I am crashing on a number of deadlines before travelling, so I have only time for a brief reaction to the 7th Circuit’s opinion today on the merits rejecting the constitutional and Voting Rights Act section 2 challenges to Wisconsin’s voter id law.
1. The timing here is not coincidental. Justice Kagan has asked the state of Wisconsin to respond to an emergency motion filed by challengers who are trying to get a reversal of the same 7th Circuit panel’s interim order to use voter id in this election. Regardless of where you stand on the merits of the constitutional and voter id problem, it is unconscionable to roll out voter id without adequate time for everyone who wants to get id to do so. The 7th Circuit violated the rule from the Supreme Court’s Purcell v. Gonzalez case for courts not to change election rules just before the election. The state itself admits that up to 10 percent of eligible voters may lack id for this election. Today’s order seems timed to give more ammunition to Wisconsin to fight its case on the merits.
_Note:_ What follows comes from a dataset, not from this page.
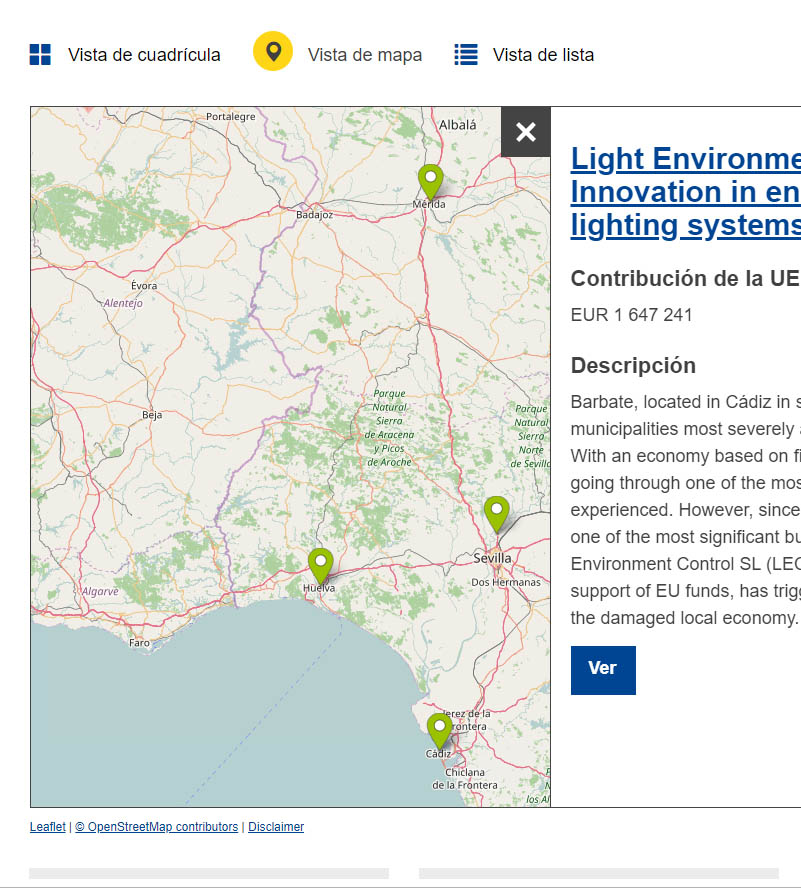801x888 pixels.
Task: Select the green marker at Mérida
Action: (x=430, y=182)
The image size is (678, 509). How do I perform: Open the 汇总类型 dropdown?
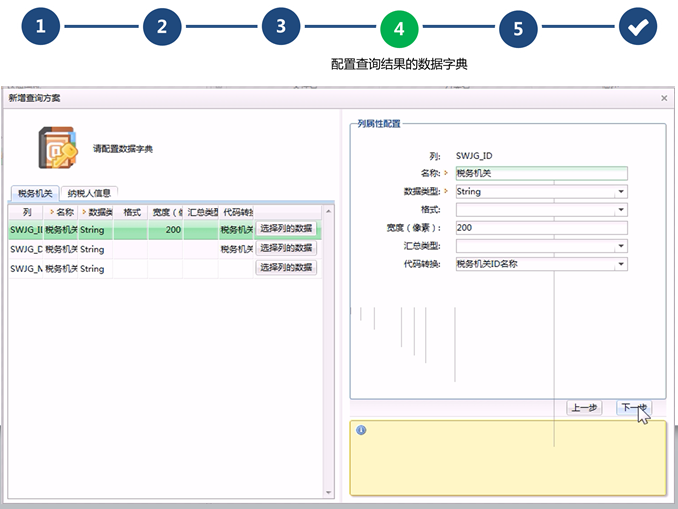pyautogui.click(x=621, y=245)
2. As a matter of substance, this is vintage Judge Easterbrook: crisp writing but heartless and dismissive. Judge Easterbrook picks out the evidence from the record he likes, and dismisses the evidence he does not like. The Ansolabehere and Persily study finding no relationship between voter id laws and public confidence is dismissed because it was not peer reviewed. This is some of the most careful work out there, and just because it was published in the Harvard Law Review Judge Easterbook decides to dismiss it out of hand. I believe that Professor Milyo, who is on the other side of these issues, also found no relationship between public confidence and voter id laws. On the other side of that is the Court’s statement about those relationships in the Crawford case. Judge Easterbrook takes that as some kind of established fact which cannot be rebutted by more evidence, despite our relative lack of experience back in the 2008 Crawford case with voter id laws.
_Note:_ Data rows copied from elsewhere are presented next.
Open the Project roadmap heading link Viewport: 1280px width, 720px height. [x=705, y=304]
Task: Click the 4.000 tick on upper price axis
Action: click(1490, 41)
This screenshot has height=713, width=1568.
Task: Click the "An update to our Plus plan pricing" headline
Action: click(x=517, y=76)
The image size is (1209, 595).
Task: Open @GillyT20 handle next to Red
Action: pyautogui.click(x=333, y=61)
3. The opinion puts forward the narrowest test yet I’ve seen for deciding when a vote denial type claim (which Easterbrook calls a voter qualification claim) violates section 2 of the Voting Rights Act. He cites statistics showing whites are much, more more likely than blacks in Milwaukee to have a driver’s license (the easiest form of voter id to use in WI if you have it). No big deal he says: black voting rates are high enough, and so long as “everyone has the same opportunity to get a qualifying voter ID” in Wisconsin there can be no voting rights violation. Never mind that because of past discrimination African-American voters are on average poorer and will have a harder time coming up with the money for the underlying documents for a voter id. The rich and poor can both sleep under bridges. To Easterbrook, one just “scrounges” the money to get the birth certificate—there is no sensitivity that not everyone is as rich as a federal judge.
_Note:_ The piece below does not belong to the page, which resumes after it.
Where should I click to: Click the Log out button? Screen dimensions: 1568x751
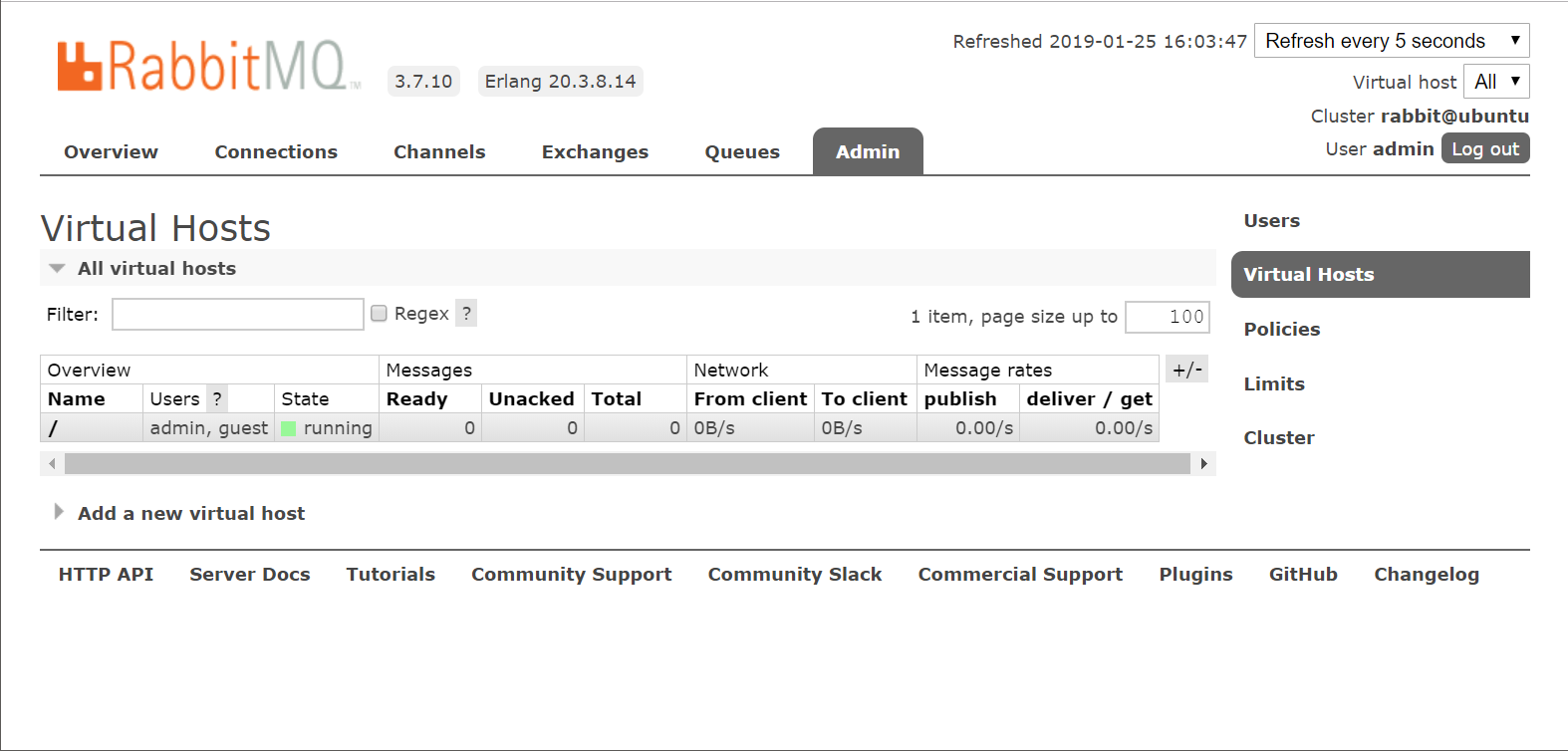point(1485,148)

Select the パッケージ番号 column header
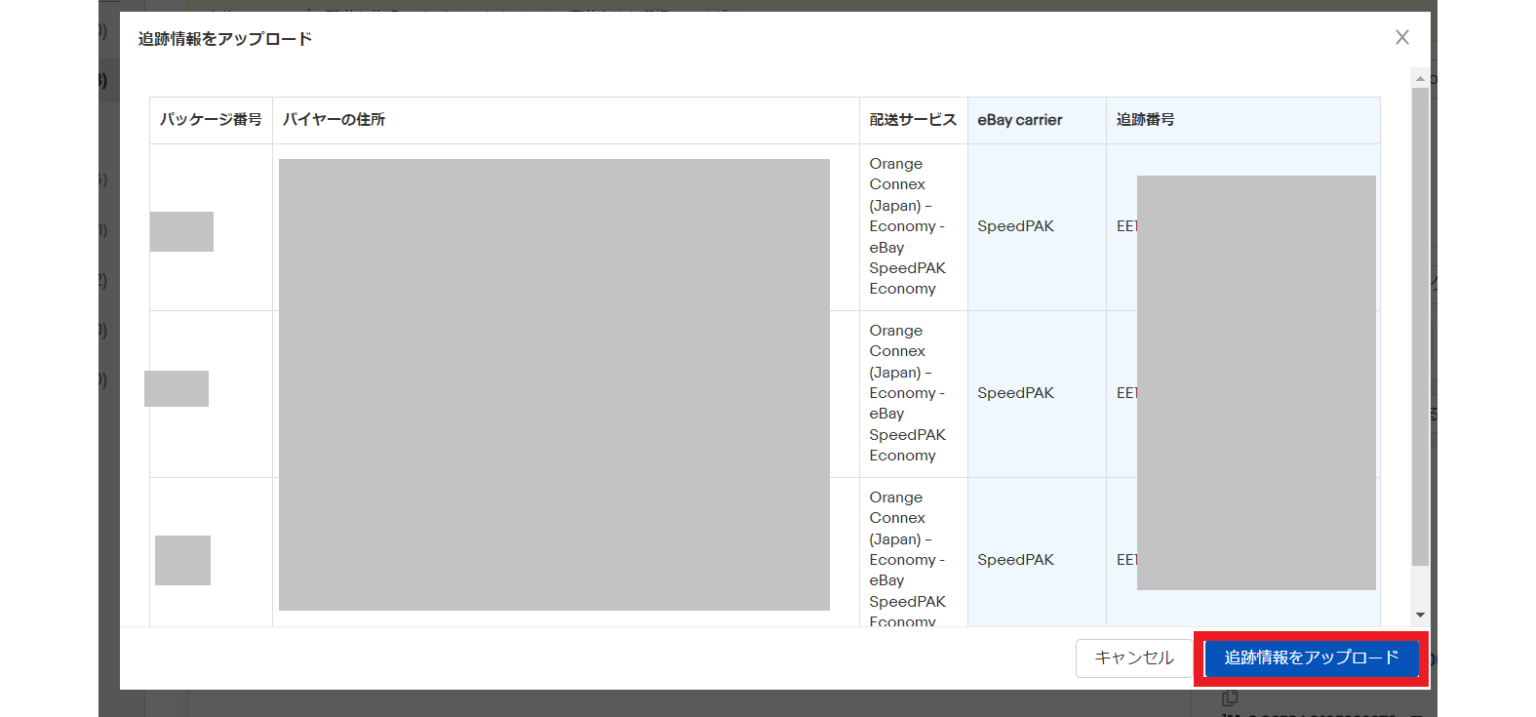(x=211, y=120)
4. The opinion is also full of things that make my blood boil, like the false claim that one needs a photo id to fly, or the false analogy that one needs an id to buy sudafed. To begin with, one does not need a photo id to fly. Also, getting sudafed is not a constitutional right, and in any case, WI pharmacists likely accept all kinds of ids that are not ok for voting (like a veterans id) to buy Sudafed.
5. What bothers me most is the dismissive tone. But it is unsurprising. The evidence on the stay motion was uncontradicted (and conceded by the state of Wisconsin) that out of state voters won’t have time to get the underlying documents they need in time for the next election. Such disenfranchisement is no big deal for Judge Easterbrook.